Perhaps I'm just getting old, but it doesn't feel like eight years since Davis Guggenheim's climate-change documentary “An Inconvenient Truth” was very much in the mainstream conversation — and, of course, an unstoppable force in the Oscar race.
Grossing $50 million worldwide (half of that within the US) and winning two Oscars (the only doc ever to win an award outside its own field) was a pretty remarkable feat for a film that effectively amounted to a PowerPoint presentation by Al Gore, but such was the burning urgency of its subject matter in 2006, when “global warming” had become a household phrase and measures against it were made a matter of public duty.
Certainly, Guggenheim's film did its share of awareness-raising, but producer Lawrence Bender (also known for his collaborations with Quentin Tarantino) believes their work is far from done — if anything, he says, public consciousness of the environmental crisis has since backslid enough to necessitate a potential follow-up film.

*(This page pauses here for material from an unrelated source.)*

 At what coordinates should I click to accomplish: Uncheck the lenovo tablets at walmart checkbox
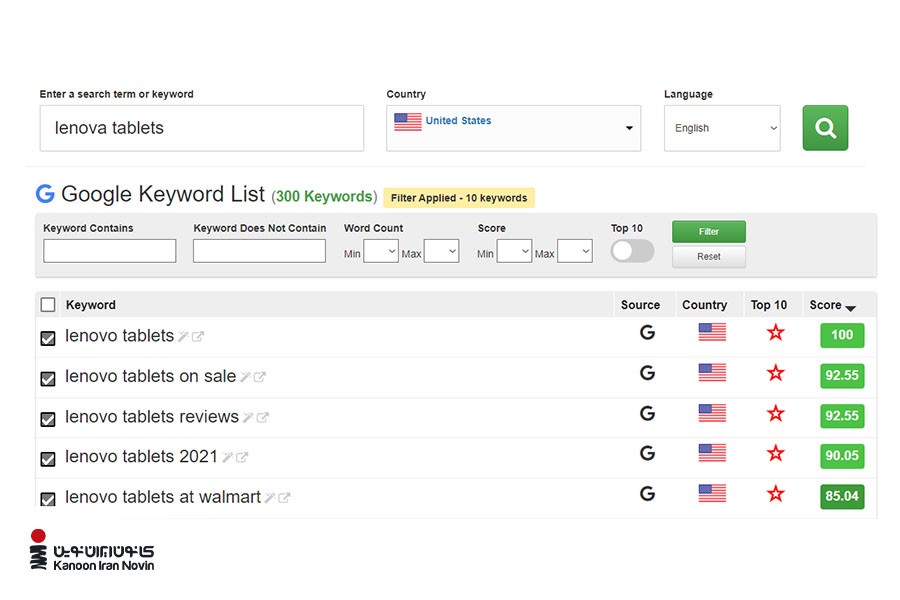click(x=47, y=499)
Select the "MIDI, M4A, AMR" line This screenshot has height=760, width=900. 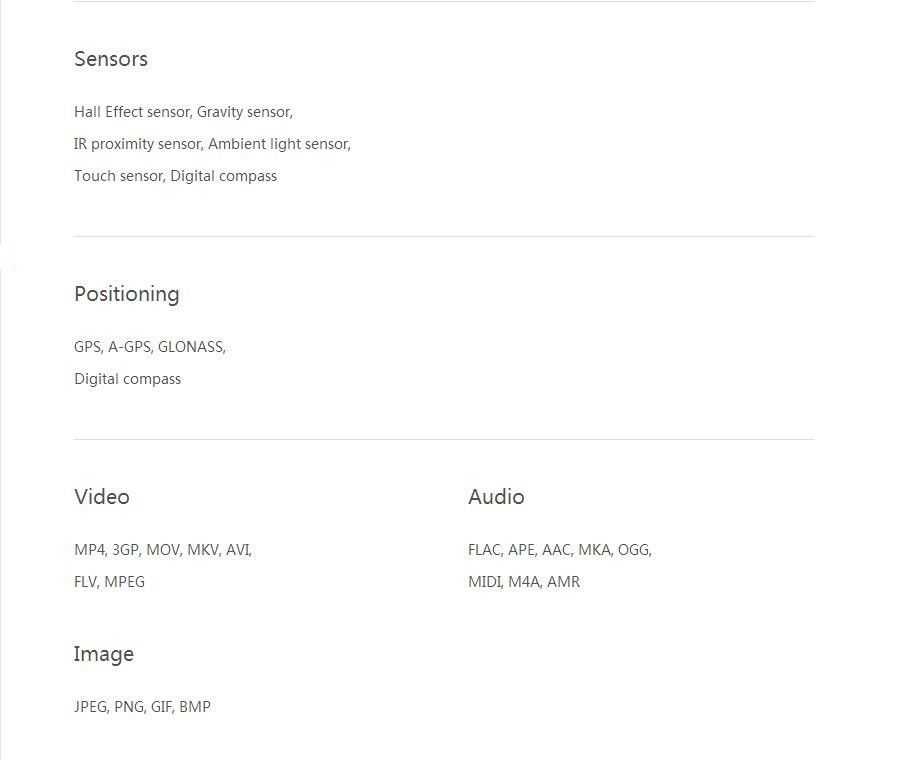524,582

Speaking to The Hollywood Reporter at a fundraiser for UCLA's Institute of the Environment and Sustainability, where he was honored with an award, Bender accused the fossil-fuel industry of encouraging public skepticism about global warming, and teasing the possibility of a sequel: “We have had conversations. We've met; we've discussed. If we are going to make a movie, we want it to have an impact.”
Obviously, that's far from a promise, and another producer, Scott Z. Burns, suggests any such project is very much in the conceptual stages: “[We] would only support doing a follow-up if we have a really, really amazing way of attacking the issue and reinvigorating it.”
That would presumably entail something a bit different from an Al Gore slideshow, which is fine by me. What do you say? Is there a need for this topic to be addressed again? Should this team be the one to do so? Most importantly of all, should Melissa Etheridge compose another theme song, or can be baton be passed? These are the questions.